What do data scientists actually do?
Data scientists business questions and strategy; program, use math, statistics, and machine learning algorithms... to write, communicate and create pretty graphs.
Question: Why the emphasis on communication?
To be a good data scientist what must you have?
A love of learning!
Question: None. This speaks for itself.
What background(s) does the speaker have?
He calls himself a "Data Journalist." He has a journalism background, but he started out as a programmer and only "recently" started designing.
Question: Why does this matter?
Why do UPS trucks never make left turns... ever!?
Because they calculated that it is faster to just turn right.
Note: They also use dynamic re-routing by combining maps with the destination of every package in the truck to find the best path from A-B.
What is the "purpose of computing?" according to Richard Hamming, 1961
It's all about business "Insight" not Numbers for number's sake.
Question: What does this saying mean to you?
How does Hilary Mason spell "AWESOME" (i.e., what is the "process" of data science)?
OSEMN: Obtain, Scrub, Explore, Model, iNterpret
Question: Why is this cool? This is essentially what we see now when it comes to data mining or data analytics...a more robust version of this same model (developed in 2010)
What makes someone a good data scientist?
A mixture of analytical, technical and business knowledge.
Question: What classes are you taking or planning to take that will help you cultivate these skills here at Berry?
Data is the new ______ ?
"Oil" or "Soil." Visualizations are flowers blooming from the data soil.

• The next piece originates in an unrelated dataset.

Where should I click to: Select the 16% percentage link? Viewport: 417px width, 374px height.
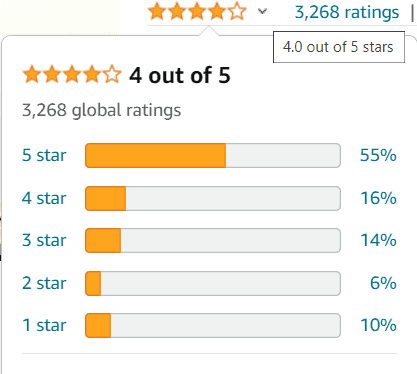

Question: Is this an appropriate metaphor?
What was a positive side effect of the Jawbone app (the one that records your sleep patterns)?
Two things! 1) Able to ID the epicenter of an earthquake by people waking up to it! 2) Now, real-world data to discuss the impact of day-light-savings on sleep (and loss if it) in the US.
What is the DANGEROUS definition of Big Data?
Big data will tell you what to do... and you do not need to think (no need for doctors etc.).
Question: Why is this notion a fallacy? "Data will tell you whether A or B is correct, but it will not tell you what A or B should be in the first place."
What is BIG data?
1. "Too big for Excel?"...
2. Data too large to fit on one node... data that requires special infrastructure in order to analyze it or
3. Big data is "useful data."
Question: What does Ms. Mason mean when she says: "Useful data is data that we can ask questions of and get answers before we forget why we asked..."
Today, "data scientists" are a blend of which disciplines...
Mathematicians, Statisticians, Engineers (coders) and Communicators (i.e., storytelling and visualization)...
Questions: What does this blend of backgrounds mean for you... as a potential data scientist?
"Information is beautiful, data is beautiful... coming across a lovely data visualization is like a..."
"It's like a relief..." we are all demanding a visual aspect to our information.
Question: Does this resonate with you?
What is the most remarkable thing about Google Maps?
It's a data visualization product that is intuitive and unassuming. Getting data from phones, walking, on foot, Waze (crowdsourcing) etc... everyone is using it and it's boring!
What two fields (historically) does Data Science build off of?
The two main fields are: Engineering (astrophysics) & Business (finance).
What's new? It's all been done before - now it is just accessible to more people (by that we mean cheaper and open source) The modeling that a data scientist does is similar to these fields!